▶ _THE PROBLEM_
All lines from the one with "Viewport: 751px width, 592px height." through the close of the records below are to be set down exactly, and no others.

▶ _DATA TO EXAMINE_
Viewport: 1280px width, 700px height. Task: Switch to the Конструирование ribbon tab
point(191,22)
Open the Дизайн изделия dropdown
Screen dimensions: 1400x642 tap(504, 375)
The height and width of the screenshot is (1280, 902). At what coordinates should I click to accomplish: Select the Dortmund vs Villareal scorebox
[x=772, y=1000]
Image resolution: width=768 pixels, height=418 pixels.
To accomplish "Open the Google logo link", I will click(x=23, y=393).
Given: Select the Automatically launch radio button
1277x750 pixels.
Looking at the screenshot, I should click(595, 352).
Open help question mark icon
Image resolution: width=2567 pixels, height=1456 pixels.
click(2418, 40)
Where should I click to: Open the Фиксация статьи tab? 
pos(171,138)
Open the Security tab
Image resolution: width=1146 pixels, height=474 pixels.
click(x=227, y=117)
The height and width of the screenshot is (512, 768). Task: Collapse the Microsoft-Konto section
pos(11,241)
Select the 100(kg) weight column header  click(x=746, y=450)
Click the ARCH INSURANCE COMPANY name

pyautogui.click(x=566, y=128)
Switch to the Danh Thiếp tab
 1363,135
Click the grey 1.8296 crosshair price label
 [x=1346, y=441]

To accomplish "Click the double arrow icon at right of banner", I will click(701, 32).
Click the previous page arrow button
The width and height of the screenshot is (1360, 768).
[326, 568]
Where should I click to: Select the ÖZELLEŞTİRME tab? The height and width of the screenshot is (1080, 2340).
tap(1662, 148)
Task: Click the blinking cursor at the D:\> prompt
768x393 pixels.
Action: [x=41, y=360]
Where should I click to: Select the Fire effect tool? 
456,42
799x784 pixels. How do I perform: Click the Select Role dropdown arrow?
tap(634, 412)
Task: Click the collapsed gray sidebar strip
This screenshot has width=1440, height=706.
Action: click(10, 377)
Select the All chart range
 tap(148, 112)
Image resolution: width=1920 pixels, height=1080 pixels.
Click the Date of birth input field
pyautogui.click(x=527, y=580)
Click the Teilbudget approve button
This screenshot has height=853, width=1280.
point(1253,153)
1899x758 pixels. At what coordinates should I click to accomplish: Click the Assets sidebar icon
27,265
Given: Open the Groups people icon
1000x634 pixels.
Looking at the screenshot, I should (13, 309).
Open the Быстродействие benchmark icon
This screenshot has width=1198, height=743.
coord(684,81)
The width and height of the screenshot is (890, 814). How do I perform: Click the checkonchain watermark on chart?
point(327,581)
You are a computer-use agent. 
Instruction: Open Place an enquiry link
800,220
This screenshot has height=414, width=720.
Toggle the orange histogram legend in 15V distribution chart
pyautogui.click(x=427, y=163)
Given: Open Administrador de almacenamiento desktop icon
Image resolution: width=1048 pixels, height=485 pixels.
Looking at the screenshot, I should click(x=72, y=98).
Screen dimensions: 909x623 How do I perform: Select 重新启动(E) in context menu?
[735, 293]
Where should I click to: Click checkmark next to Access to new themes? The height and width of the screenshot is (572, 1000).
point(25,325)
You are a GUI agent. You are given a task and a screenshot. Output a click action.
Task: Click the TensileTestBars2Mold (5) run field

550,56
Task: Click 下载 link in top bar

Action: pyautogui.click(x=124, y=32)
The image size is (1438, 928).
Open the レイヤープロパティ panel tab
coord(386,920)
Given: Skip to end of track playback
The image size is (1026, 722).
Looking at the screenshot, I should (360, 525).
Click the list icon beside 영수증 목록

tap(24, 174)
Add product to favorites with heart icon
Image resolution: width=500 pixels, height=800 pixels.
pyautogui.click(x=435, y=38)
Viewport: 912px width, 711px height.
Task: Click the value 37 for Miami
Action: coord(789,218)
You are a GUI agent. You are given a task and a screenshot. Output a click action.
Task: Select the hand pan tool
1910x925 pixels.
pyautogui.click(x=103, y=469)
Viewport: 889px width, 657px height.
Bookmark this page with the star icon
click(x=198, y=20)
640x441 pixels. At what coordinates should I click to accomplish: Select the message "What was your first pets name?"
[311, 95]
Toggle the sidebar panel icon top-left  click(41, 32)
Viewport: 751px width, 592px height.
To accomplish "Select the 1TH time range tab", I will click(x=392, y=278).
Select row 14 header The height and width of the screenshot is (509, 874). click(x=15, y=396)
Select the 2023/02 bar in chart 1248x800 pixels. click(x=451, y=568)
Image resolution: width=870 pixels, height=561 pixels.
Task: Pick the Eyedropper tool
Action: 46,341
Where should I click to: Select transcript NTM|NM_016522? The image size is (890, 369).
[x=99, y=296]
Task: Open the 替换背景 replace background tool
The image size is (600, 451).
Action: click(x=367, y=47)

▶ _RESPONSE TO THIS EXERCISE_
Viewport: 751px width, 592px height.
To accomplish "Select the 1TH time range tab", I will click(x=392, y=278).
Select row 14 header The height and width of the screenshot is (509, 874). click(x=15, y=396)
Select the 2023/02 bar in chart 1248x800 pixels. click(x=451, y=568)
Image resolution: width=870 pixels, height=561 pixels.
Task: Pick the Eyedropper tool
Action: 46,341
Where should I click to: Select transcript NTM|NM_016522? The image size is (890, 369).
[x=99, y=296]
Task: Open the 替换背景 replace background tool
The image size is (600, 451).
Action: click(x=367, y=47)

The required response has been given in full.